Apple’s designers and engineers have done a good job putting together what is an iconic product, the iPhone. Its software gurus have helped foster the app revolution. But it when it come to the App Store approval process, Apple is blowing it.

Let me put it in terms Apple and its management can understand: The foggy and opaque App Store approval process is as big a disaster as Dell’s DJ MP3 Player.

For months now, I have watched the twists and turns of the Apple App Store drama with a degree of bemusement. After all, the rejection (or approval) of quirky and pointless apps aimed at hormone-challenged post-pubescent boys weren’t of concern to me. I couldn’t get upset over Google Voice fiasco, but that was understandable (not acceptable) because it was coming in the way of the carrier voice service.  But lately, things have gotten a bit out of control.

The irrational approval process and reasons behind it given by the apparatchiks of Cupertino are driving developers to extreme frustration — especially those who have been Apple loyalists for years. Earlier this week, Joe Hewitt, a well-known programmer and a Facebook employee, threw up his hands in frustration over Apple’s App Store approval process and said he wants to work on a different project. (Check out my video interview with Joe Hewitt.)

No, Facebook isn’t killing its iPhone app — it is a corporation, after all, and will bend over backwards to appease Apple — but Hewitt is someone who’s made many vital contributions toward turning the iPhone into a major platform. He was carrying Apple’s water long before the rest of the 100,000 apps showed up, which is just one of the reasons why he was nominated to GigaOM’s Top 15 Mobile Influencers List earlier this year. When he speaks, I listen — plain and simple.

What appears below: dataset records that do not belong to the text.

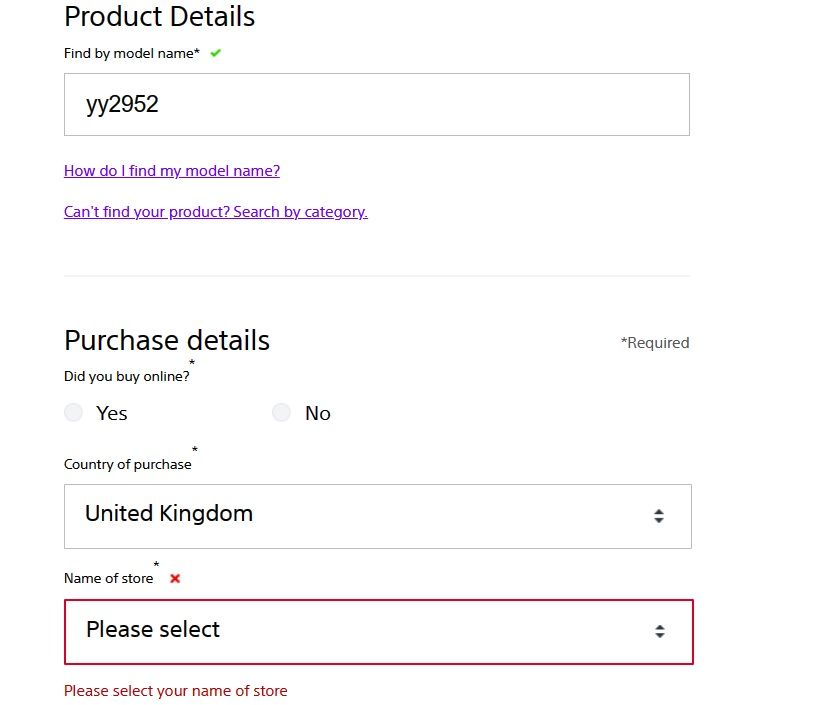Click the "Country of purchase" label

pos(127,464)
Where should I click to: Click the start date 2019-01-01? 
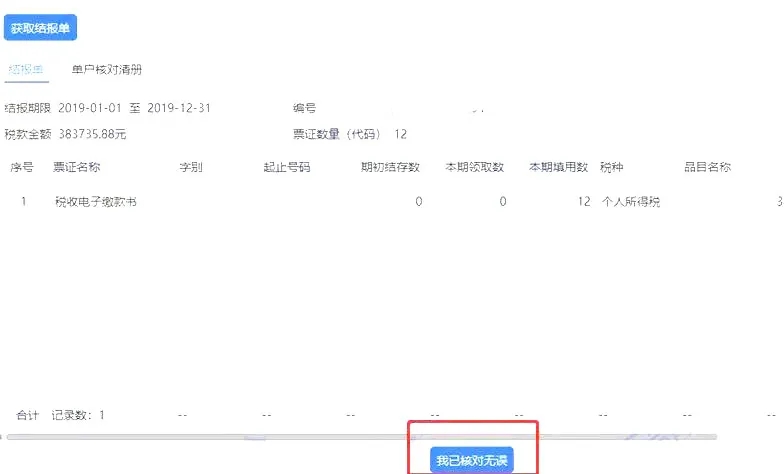pos(89,108)
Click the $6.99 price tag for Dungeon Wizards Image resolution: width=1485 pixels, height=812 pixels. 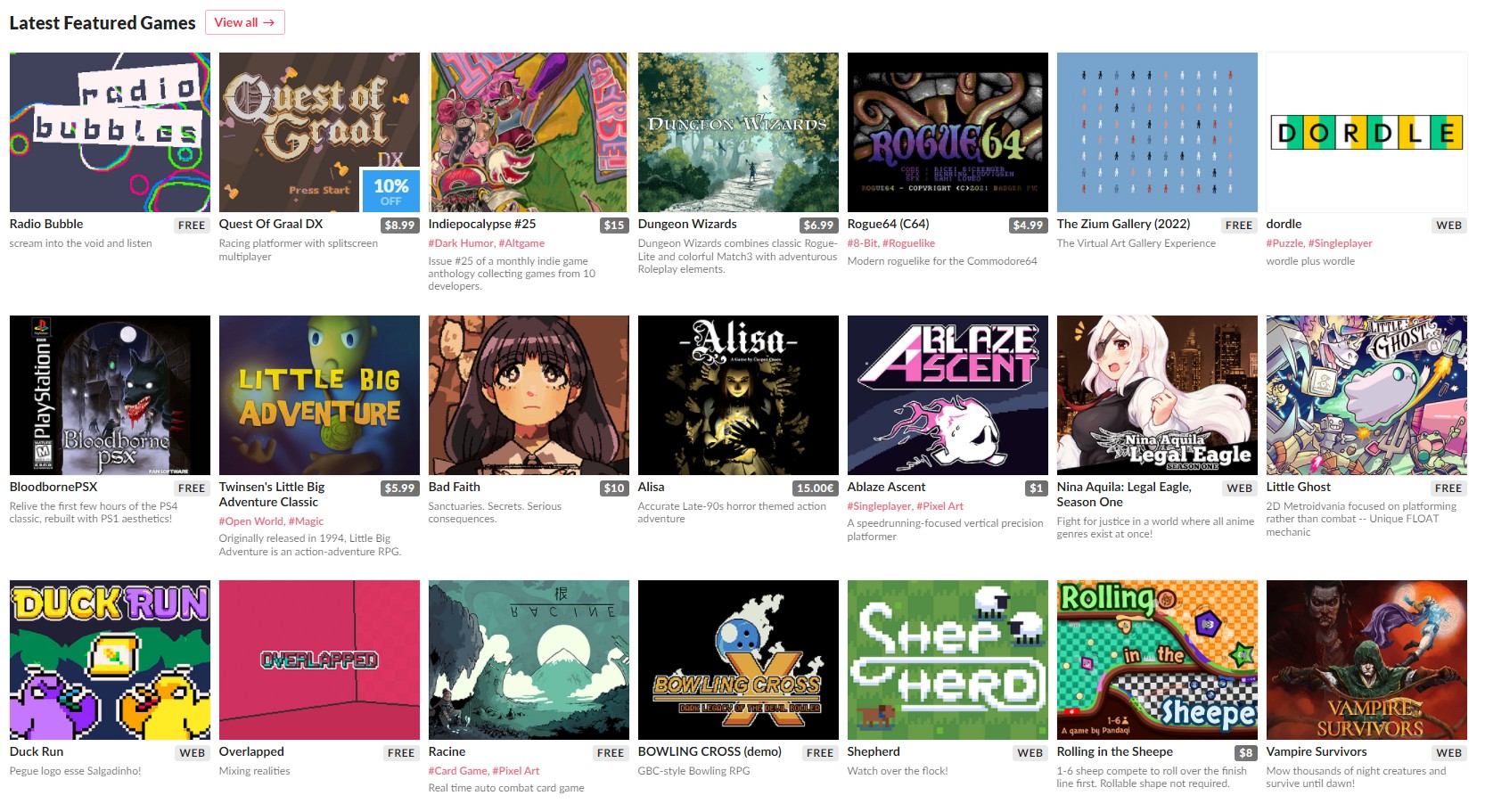point(818,226)
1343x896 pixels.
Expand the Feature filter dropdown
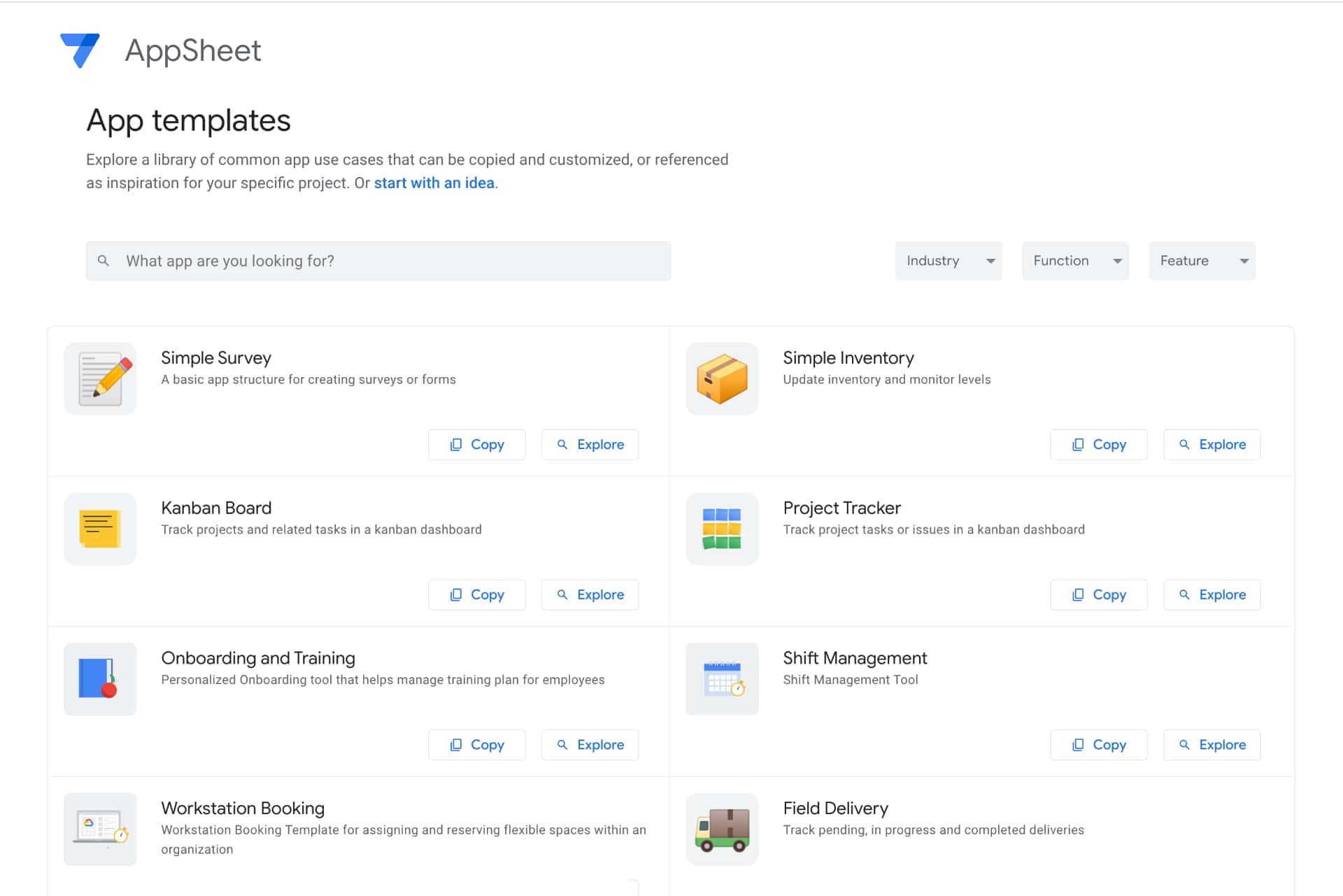[1202, 261]
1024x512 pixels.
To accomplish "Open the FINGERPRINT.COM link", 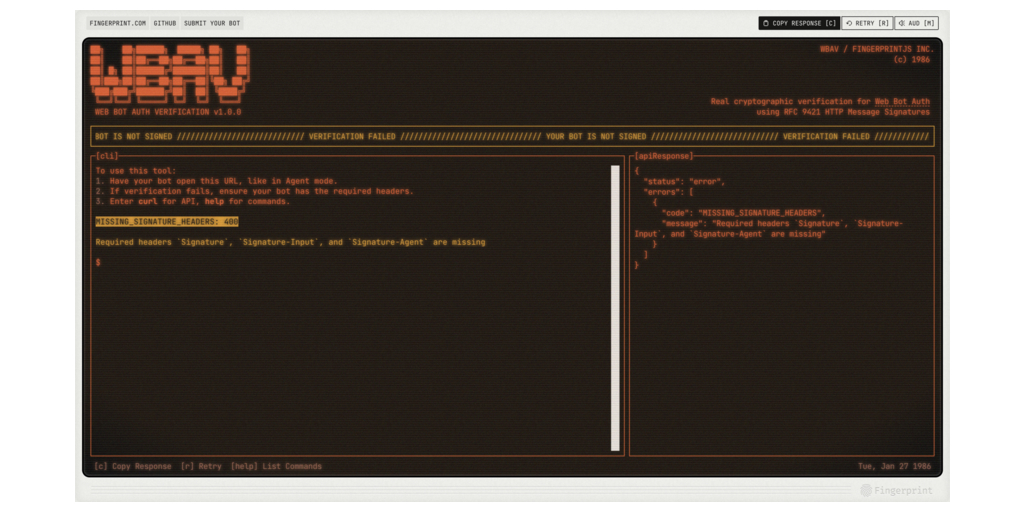I will coord(117,23).
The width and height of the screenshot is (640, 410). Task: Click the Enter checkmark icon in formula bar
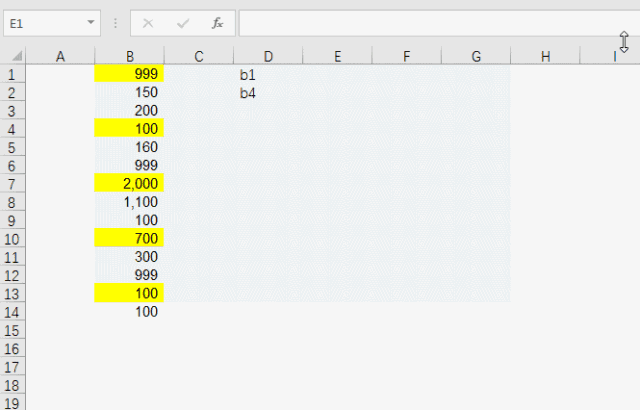(x=182, y=23)
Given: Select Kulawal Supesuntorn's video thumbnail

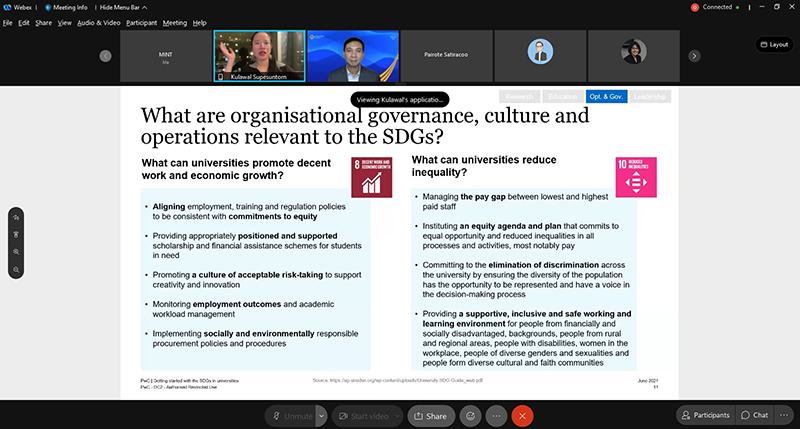Looking at the screenshot, I should tap(257, 55).
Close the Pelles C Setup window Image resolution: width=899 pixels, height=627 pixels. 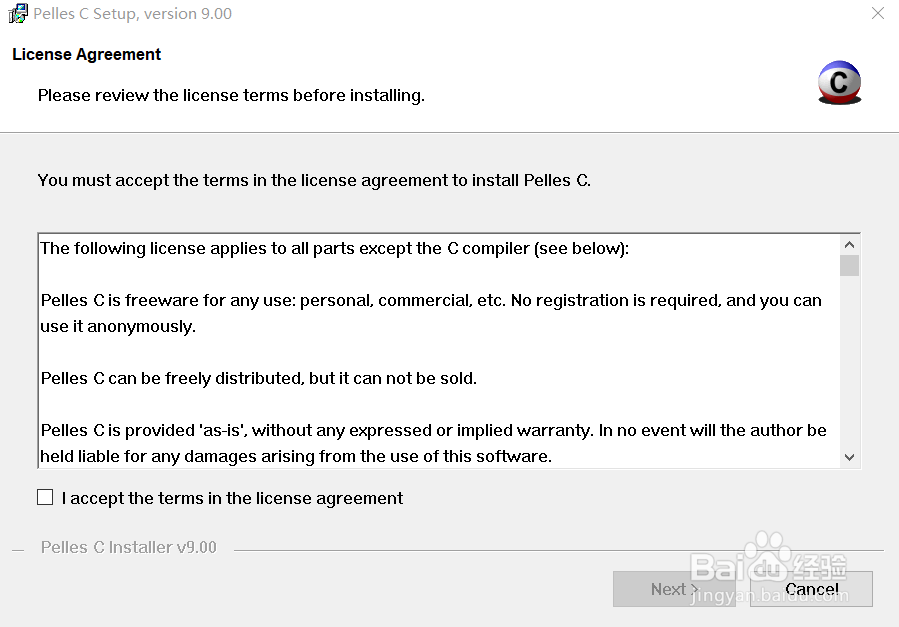tap(878, 13)
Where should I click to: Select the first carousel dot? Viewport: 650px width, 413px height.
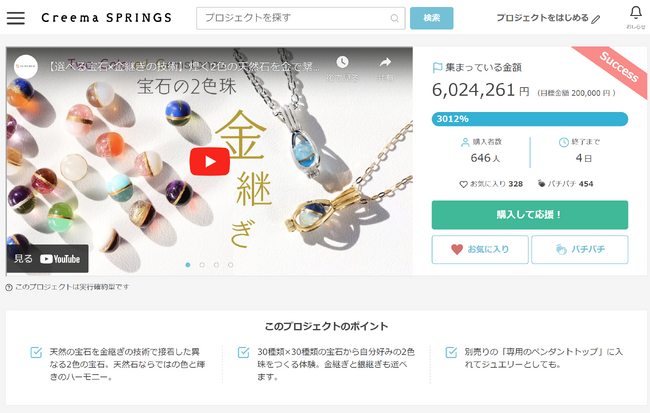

And he expressed his anger in 140 characters.

Today, Rogue Amoeba, a company that is well-known within the Apple community for its audio-focused products, is publicly beating its head against the Great Wall of Cupertino.

Rogue Amoeba wanted to ship a bug fix for their app, Airfoil Speakers, but it took the better part of four months to get it approved. It was an arduous process, one that made the inner workings of the government bureaucracies look like a model of efficiency. The net-net, as described by company CEO Paul Kafasis in a blog post, is this:

First, be aware that Apple is acting as a gatekeeper, and preventing you from getting the software that developers such as ourselves are trying to provide you. We wanted to ship a simple bug fix, and it took almost four months of slow replies, delays, and dithering by Apple. All the while, our buggy, and supposedly infringing version, was still available. There’s no other word for that but “broken.” Right now, however, the platform is a mess. The chorus of disenchanted developers is growing and we’re adding our voices as well. Rogue Amoeba no longer has any plans for additional iPhone applications, and updates to our existing iPhone applications will likely be rare.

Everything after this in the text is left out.